REF: SECSTATE 108536

1. (U) SUMMARY: Poloff delivered the Department of State's
International Religious Freedom Report (IRFR) to the
Afghanistan Ministry of Hajj and Islamic Affairs Director of
External Relations and Director of Publications Mr. Qazi
Habib Rahman Salehi. Salehi agreed in theory that religious
tolerance was an admirable goal for his country, but argued
that the mostly poorly-educated population could hardly be
expected to hold such a broad-minded view. He raised issues
of Shari'a law, corruption, and international influence in
his country. End Summary.

2. (U) Afghanistan Ministry of Hajj and Islamic Affairs
Director of External Relations and Director of Publications
Salehi met with Poloff October 27. In his role as Director of
Publications, Salehi publishes a monthly magazine entitled
"Payam-e-Haq," or "The Voice of Righteousness." When he
receives the Dari-translated version of the IRFR, he said he
will publish it in his magazine in order to broaden ideas and
inform readers about international perspectives. He believes
such documents provide useful leverage to promote new ideas
and prepare his country for participation in the community of
nations.

3. (SBU) Despite his opening remarks in which he emphasized
his own open-mindedness and high levels of education (he
speaks fluent Arabic, and was a professor in nine countries,
including Egypt, Indonesia, Libya, Malaysia, Malta, United
Arab Emirates, and Vietnam), Salehi voiced fairly
conservative views--views that are highly consistent with
Afghan standards--and that bespeak the difficulties the U.S.
will have in influencing Afghan views on religion.

4. (SBU) Salehi argued that there are two key problems to
expanding ideas of religious tolerance in Afghanistan. The
first is an underdeveloped culture: he said 80 percent of the
population is ill-educated, but the real problem is that
Pashtuns are ill-educated and monolingual. Special television
shows are needed to reach this population; no good shows
exist. The second problem is the environment created by
Afghanistan's neighbors. He said Iran uses radio to preach
routinely against Christianity, and Pakistan's ISI also
propagandizes, creating doubts in peoples' minds, taking
advantage of their ignorance. Anyway, he said complaints by
the Sikhs and Hindus are not true; that all groups are
permitted to practice whatever beliefs they wish. (NOTE: The
IRFR notes numerous complaints by these and other religious
minorities. END NOTE.)

5. (SBU) Salehi was especially passionate on the subject of
punishment: he said that more punitive measures are needed,
and that the U.S. should support Shari'a law, which is
well-suited to an aggressive culture like Afghanistan.
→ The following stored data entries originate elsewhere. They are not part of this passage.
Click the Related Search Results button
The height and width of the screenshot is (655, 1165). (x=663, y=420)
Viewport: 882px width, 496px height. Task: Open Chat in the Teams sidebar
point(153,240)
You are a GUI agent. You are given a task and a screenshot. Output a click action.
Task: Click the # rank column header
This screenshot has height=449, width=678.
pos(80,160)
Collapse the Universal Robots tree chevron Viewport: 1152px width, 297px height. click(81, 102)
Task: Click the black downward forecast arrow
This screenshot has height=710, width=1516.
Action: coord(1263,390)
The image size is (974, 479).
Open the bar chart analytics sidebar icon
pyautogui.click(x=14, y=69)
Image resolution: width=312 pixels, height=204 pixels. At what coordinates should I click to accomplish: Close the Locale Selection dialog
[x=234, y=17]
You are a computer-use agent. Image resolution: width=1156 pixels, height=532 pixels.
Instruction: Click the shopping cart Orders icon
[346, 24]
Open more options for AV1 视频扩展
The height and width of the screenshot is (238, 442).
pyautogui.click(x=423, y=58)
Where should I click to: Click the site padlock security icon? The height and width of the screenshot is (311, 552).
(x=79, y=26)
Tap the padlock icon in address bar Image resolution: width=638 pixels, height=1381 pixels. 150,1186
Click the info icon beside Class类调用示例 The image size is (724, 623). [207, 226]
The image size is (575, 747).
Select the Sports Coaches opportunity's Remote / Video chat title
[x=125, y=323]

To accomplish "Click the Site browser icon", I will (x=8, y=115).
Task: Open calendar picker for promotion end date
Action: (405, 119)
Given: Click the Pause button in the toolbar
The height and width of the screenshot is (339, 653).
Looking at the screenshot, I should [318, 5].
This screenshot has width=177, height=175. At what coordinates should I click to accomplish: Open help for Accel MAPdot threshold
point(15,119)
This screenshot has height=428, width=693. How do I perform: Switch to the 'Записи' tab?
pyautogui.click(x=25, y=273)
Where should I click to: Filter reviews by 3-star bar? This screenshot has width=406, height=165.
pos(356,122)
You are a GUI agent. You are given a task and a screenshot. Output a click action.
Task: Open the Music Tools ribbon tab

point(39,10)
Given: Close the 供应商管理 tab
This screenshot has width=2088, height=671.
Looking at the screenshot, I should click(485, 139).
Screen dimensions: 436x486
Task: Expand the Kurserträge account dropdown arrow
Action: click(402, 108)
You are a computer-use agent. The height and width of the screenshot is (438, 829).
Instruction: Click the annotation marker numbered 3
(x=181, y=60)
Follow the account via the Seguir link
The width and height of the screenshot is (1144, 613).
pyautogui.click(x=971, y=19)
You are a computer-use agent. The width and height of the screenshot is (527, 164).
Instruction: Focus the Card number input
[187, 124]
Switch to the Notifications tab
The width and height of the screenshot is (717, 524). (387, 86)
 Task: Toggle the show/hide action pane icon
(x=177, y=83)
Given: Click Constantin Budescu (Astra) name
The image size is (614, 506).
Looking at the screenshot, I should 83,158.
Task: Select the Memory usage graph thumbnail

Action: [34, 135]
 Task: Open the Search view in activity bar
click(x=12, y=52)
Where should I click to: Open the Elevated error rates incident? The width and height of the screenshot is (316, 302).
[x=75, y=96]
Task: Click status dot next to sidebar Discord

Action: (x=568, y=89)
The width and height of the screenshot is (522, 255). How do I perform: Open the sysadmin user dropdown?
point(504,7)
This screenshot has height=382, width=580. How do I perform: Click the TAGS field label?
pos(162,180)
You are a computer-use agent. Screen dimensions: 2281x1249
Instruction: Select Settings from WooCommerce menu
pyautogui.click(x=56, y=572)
He
said that people here don't respond to soft measures, but
respond well to methods such as cutting off the hand of a
thief: only 50 hands might need to be chopped off in order
for crime to drop. In his view, the current system, based on
our justice system, offers ineffective deterrents to crime.

6. (SBU) Salehi then raised the issue of Afghans who are
employed with international organizations: He believes most
are losing their cultural values by exposure to western
norms, have abandoned praying, and have taken up alcohol
consumption. The exception, he believes, are local employees
of the U.S. Embassy. He noted that the Embassy recently fired
eight employees suspected of corruption; this action improved
people's opinion of the U.S. government.

7. (SBU) Poloff asked his view of the Zalmai and Mushtaq
case. (NOTE: Ahmed Ghous Zalmai and Mullah Qari Mushtaq were
sentenced to 20 years in prison for publishing a Dari
translation of the Koran that allegedly contained errors and
lacked an accompanying Arabic translation for comparison. The
Supreme Court recently upheld the appeals court verdict. END
NOTE.) Salehi feels that these men are of such poor character
that it is a mistake to defend them, and cannot understand
how the U.S. could support anyone who insults Islam and
potentially brings harm to 40 million people. Further, he
said it is his private view that even asking about this case
constitutes interference with his government.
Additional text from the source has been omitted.